To be done – Copy the lines of every record below word for word, leaving out the pictures.

(Records contained in a dataset)
_ _ _ _ _ _ _
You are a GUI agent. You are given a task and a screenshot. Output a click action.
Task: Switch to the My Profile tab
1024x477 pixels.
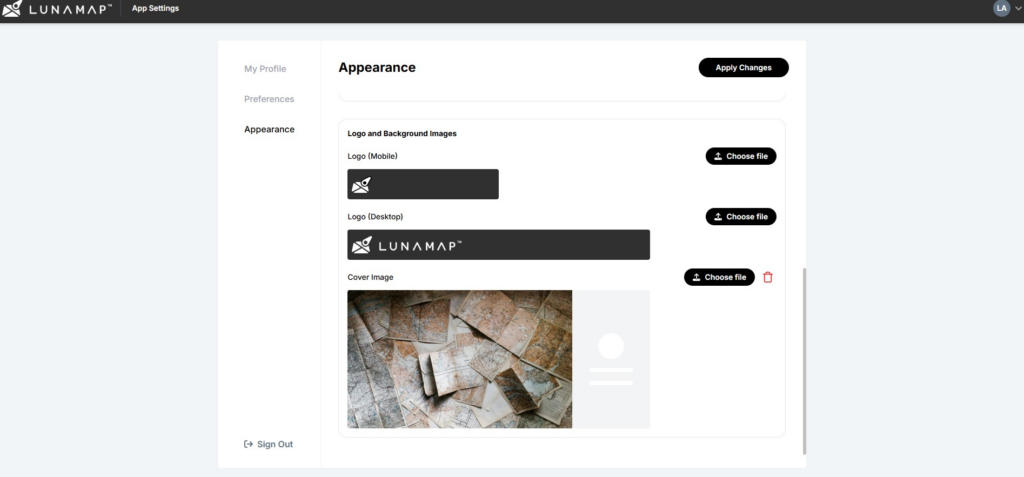(265, 69)
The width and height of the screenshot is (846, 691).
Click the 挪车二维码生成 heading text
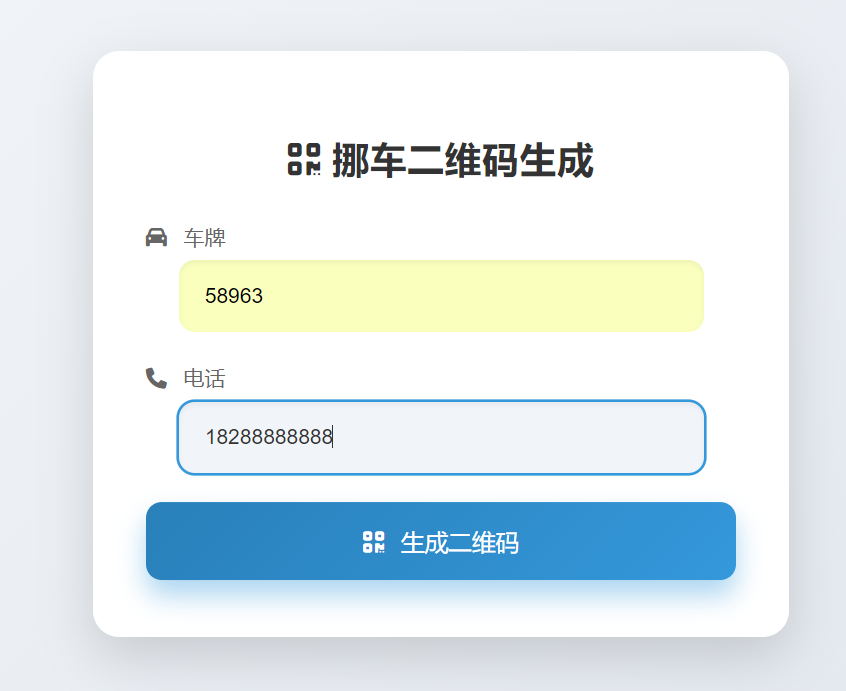(x=462, y=160)
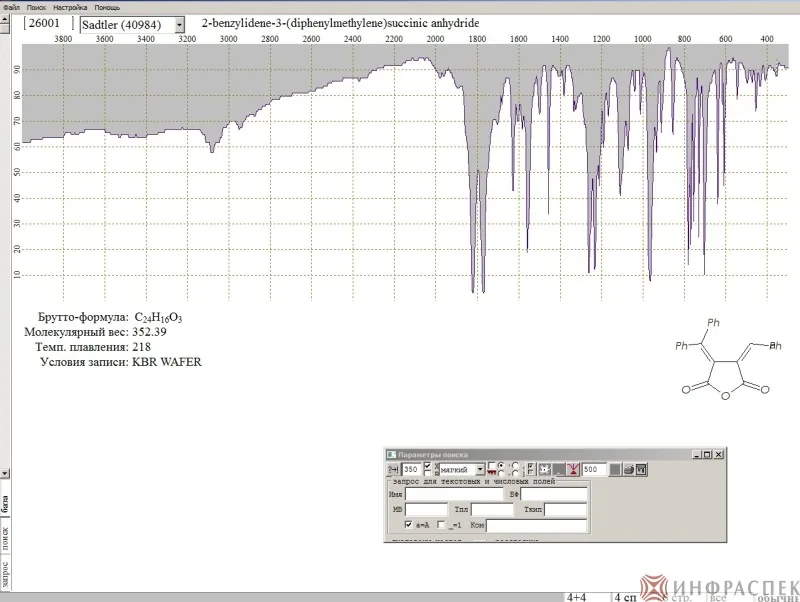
_ _ _ _ _ _ _
Result –
You are a GUI agent. You are given a task and a screenshot. Output a click action.
Task: Switch to the My Profile tab
1024x477 pixels.
(265, 69)
The width and height of the screenshot is (846, 691).
Click the 挪车二维码生成 heading text
(x=462, y=160)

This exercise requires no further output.